» **DATA**:
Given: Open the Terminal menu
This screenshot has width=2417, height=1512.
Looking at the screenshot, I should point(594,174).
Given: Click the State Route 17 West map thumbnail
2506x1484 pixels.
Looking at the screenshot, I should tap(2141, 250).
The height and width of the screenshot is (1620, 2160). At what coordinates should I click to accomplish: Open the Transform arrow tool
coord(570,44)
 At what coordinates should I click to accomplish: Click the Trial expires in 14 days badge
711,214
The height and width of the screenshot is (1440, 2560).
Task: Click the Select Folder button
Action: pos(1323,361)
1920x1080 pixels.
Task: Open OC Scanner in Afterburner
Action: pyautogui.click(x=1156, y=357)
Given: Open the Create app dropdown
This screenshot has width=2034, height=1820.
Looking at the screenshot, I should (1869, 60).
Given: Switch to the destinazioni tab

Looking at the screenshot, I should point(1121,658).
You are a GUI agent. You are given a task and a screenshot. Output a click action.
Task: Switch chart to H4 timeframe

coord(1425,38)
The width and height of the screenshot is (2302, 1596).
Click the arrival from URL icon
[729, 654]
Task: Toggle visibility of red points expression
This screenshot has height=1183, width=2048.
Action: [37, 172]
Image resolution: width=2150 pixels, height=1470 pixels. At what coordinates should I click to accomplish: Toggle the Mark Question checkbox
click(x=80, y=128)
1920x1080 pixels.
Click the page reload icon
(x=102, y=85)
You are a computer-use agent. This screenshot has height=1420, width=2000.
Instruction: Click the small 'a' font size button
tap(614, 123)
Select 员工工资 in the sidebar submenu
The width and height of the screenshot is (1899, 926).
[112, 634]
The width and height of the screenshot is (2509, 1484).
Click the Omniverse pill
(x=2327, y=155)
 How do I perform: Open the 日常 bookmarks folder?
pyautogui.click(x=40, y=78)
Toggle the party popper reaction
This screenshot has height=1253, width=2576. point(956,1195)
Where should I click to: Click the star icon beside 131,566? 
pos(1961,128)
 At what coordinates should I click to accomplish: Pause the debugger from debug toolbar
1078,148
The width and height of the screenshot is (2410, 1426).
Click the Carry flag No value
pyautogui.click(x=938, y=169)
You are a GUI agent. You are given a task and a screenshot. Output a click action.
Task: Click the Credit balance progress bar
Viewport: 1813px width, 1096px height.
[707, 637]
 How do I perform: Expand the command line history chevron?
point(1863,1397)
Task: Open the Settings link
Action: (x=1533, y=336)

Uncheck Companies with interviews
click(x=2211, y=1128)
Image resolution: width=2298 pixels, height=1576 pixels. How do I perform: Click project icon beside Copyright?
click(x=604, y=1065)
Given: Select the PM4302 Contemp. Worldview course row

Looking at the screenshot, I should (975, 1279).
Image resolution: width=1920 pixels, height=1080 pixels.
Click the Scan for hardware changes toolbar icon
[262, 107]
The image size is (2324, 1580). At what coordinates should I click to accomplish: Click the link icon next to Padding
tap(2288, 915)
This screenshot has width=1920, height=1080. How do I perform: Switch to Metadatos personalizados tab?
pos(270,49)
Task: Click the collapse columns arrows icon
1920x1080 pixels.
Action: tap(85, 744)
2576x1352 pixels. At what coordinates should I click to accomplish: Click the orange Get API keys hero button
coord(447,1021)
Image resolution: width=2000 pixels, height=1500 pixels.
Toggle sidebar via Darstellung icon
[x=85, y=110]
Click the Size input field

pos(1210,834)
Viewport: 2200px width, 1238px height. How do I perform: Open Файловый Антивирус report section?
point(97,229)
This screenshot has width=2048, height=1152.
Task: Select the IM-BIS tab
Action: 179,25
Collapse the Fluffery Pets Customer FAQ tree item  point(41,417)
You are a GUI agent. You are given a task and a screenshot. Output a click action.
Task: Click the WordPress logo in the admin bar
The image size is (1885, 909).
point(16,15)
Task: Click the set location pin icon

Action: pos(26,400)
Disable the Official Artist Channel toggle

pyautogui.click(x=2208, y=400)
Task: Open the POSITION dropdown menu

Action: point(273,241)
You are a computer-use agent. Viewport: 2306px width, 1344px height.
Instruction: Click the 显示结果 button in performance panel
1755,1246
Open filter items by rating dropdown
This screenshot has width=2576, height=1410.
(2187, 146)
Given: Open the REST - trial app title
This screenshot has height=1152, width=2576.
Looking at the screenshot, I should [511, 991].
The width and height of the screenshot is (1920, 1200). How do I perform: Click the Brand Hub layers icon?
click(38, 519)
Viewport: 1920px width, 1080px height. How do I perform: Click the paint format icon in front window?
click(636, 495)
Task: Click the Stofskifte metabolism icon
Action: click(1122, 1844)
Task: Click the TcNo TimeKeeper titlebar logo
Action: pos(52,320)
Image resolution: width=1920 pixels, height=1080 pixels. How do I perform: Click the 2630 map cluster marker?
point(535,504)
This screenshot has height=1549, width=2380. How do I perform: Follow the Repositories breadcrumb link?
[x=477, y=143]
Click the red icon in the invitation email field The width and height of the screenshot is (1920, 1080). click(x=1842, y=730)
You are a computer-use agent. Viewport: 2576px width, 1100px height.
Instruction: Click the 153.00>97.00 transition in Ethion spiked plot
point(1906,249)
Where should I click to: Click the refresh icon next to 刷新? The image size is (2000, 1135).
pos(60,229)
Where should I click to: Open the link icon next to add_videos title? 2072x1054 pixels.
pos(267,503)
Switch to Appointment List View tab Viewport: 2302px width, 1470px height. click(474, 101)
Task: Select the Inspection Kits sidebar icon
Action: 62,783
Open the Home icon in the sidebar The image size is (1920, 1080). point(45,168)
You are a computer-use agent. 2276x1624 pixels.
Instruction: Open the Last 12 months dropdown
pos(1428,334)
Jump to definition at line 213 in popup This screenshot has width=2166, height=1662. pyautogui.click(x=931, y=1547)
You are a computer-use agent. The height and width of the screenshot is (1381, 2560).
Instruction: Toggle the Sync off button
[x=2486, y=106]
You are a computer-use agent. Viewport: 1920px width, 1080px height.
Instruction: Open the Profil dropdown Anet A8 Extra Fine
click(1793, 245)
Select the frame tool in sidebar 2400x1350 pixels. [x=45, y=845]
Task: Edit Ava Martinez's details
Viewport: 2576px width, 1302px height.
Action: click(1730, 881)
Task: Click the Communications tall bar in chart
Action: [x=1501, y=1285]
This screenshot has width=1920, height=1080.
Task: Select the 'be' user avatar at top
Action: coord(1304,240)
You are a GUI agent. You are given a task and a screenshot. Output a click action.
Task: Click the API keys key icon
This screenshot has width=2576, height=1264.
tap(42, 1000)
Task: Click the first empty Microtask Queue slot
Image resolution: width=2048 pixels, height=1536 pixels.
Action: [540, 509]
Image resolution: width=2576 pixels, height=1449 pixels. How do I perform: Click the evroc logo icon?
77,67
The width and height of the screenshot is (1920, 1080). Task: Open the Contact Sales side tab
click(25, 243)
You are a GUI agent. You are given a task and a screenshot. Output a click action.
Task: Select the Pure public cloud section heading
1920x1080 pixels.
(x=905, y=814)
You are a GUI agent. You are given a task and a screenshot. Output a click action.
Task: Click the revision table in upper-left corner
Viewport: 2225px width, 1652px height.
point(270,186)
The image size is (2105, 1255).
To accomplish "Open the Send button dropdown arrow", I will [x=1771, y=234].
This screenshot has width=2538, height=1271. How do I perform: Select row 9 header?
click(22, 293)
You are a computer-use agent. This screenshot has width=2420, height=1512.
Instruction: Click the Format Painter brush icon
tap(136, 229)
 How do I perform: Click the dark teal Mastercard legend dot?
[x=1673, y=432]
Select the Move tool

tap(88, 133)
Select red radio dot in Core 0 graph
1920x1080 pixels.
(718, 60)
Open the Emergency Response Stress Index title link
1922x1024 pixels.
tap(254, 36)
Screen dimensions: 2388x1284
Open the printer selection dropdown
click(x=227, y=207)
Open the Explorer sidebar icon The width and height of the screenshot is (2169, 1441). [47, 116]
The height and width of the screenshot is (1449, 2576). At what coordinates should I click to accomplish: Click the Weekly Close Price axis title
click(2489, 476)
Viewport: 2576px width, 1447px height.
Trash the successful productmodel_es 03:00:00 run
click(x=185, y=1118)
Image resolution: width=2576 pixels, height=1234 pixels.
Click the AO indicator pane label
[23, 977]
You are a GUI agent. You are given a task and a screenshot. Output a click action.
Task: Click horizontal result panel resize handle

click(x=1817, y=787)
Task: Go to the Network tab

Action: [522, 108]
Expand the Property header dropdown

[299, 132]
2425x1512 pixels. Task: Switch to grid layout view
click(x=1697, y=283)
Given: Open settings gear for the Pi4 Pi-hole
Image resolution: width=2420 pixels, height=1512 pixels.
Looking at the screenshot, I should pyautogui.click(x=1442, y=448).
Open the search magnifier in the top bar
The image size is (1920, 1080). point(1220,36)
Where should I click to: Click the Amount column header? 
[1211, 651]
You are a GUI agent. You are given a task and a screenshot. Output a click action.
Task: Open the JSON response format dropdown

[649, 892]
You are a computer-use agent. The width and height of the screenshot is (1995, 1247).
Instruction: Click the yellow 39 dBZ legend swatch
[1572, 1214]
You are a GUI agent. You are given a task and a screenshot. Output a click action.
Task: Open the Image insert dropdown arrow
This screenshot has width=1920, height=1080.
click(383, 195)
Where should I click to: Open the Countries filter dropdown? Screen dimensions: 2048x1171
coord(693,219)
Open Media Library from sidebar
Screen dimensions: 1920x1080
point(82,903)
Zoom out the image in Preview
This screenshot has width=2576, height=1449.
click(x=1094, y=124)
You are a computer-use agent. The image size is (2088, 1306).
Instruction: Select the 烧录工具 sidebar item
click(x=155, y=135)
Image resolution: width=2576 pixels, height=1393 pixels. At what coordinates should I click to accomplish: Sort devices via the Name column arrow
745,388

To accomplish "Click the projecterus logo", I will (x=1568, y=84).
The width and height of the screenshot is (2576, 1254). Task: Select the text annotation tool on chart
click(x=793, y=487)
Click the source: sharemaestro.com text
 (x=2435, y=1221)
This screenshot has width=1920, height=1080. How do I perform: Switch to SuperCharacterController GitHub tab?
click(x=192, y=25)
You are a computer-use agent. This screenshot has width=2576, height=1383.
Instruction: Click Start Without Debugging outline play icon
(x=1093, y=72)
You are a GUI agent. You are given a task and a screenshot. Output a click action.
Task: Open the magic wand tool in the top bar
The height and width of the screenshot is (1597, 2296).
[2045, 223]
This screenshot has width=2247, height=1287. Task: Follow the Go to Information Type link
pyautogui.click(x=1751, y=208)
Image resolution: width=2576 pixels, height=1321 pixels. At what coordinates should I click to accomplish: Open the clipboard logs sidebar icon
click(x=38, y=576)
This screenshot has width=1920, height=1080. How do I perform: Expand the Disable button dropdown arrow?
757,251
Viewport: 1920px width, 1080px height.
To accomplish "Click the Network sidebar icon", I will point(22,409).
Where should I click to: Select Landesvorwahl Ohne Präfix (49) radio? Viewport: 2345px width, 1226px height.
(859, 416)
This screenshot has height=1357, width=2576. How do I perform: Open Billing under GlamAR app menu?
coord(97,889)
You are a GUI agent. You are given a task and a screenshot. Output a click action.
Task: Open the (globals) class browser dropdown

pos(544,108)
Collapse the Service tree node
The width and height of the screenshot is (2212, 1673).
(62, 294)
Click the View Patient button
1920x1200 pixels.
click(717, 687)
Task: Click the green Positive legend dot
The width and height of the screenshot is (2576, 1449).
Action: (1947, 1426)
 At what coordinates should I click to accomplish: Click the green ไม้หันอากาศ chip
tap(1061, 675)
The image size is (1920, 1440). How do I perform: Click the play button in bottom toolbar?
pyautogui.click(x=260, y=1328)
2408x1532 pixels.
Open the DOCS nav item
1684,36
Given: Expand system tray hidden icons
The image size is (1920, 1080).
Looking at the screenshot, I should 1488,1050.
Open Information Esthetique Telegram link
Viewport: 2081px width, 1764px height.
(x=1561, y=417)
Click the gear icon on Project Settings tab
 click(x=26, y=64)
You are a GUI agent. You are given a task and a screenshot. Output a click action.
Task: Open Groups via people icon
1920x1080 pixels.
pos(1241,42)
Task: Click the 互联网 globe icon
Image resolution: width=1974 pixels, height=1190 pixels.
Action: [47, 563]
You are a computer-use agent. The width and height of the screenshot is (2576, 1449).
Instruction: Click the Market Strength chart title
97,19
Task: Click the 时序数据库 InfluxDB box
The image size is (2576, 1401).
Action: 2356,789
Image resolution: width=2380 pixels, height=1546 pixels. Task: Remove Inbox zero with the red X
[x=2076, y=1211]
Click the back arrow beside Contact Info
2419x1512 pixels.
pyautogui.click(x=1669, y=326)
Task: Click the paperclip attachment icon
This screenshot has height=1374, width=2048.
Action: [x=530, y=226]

» **EXERCISE PROMPT**: Only lines containing the string "tree" belong in the answer; find them in the data above and copy them.

» **RESPONSE FOR THIS EXERCISE**:
Collapse the Fluffery Pets Customer FAQ tree item  point(41,417)
Collapse the Service tree node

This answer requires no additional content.